Op een avond, ik zat met een kop koffie voor mijn neus nog wat na te genieten van een meer dan uitstekend avondmaal in het restaurant van het hotel, kwam ze even buurten. ,,Kun je me wat geld lenen”, vroeg de Friezin. Nee, ze zat niet krap bij kas. Maar de ‘moeder van Oranje’, met haar 35 jaar en sociale bewogenheid had ze alle recht op die titel, stond op het punt een troostend gesprek te voeren. Ze was op weg een kop thee te halen voor de verdrietige, aangeslagen ploeggenote, toen ze ontdekte dat ze haar portemonnee op de hotelkamer had laten liggen. ,,Natuurlijk”, zei ik. Om er plagend, maar toch ook uit professionele nieuwsgierigheid, aan toe te voegen: ,,Als je mij vertelt met wie en waarom dat gesprek is.”
Maar Jokelyn Tienstra mocht dan een open boek zijn, ze wist heel goed wanneer ze moest zwijgen. Ik had wel zo’n vermoeden, maar drong verder niet aan. Ze was, zo was mij inmiddels al lang en breed duidelijk, toch te integer en te standvastig om het prijs te geven. Ook omdat de prestatie van Oranje in het geding was. Twee minuten later stond ze weer bij me, de geleende roebels kreeg ik terug. ,,Ik mag geen drinken mee naar boven nemen. Ach, doen we het met een glas water...”
Na Sint-Petersburg hielden we nog een tijd contact via telefoon en sms. Toen mijn loopbaan als sportjournalist er een paar maanden later plotseling opzat, verwaterde het langzaam. We stortten ons beiden in een nieuwe toekomst en op nieuwe uitdagingen.

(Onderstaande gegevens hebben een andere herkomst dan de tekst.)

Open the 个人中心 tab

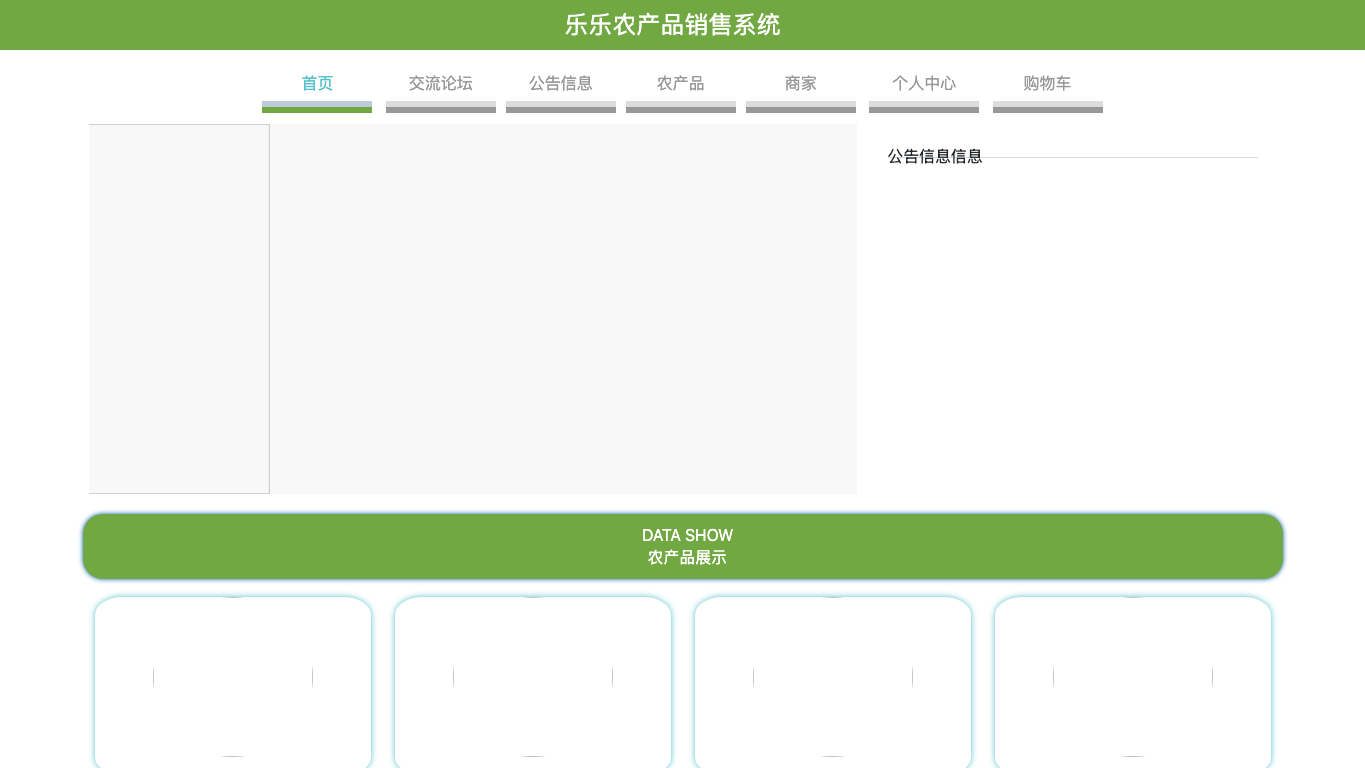coord(924,83)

Tien jaar na dat glorieuze WK in Rusland, volgens eigen zeggen het absolute hoogtepunt van haar rijke carrière, is Jokelyn Tienstra er niet meer; overleden op dinsdag 8 december 2015, na een jarenlang gevecht tegen een hersentumor. Op een moment nota bene dat het Oranje van nu ook een gooi doet naar eeuwige roem, tijdens het WK in Denemarken. Het is verschrikkelijk wreed dat een mens al zo jong moet gaan. Maar wat zou het dan mooi – en wellicht ook een klein beetje troostrijk - zijn als het Nederlands team, waaraan Jokelyn Tienstra als keeperstrainer nog een wezenlijke bijdrage leverde, het huzarenstukje van 2005 kan evenaren of misschien wel overtreffen. Als eerbetoon aan een interessante, intelligente, integere en gedreven topsporter.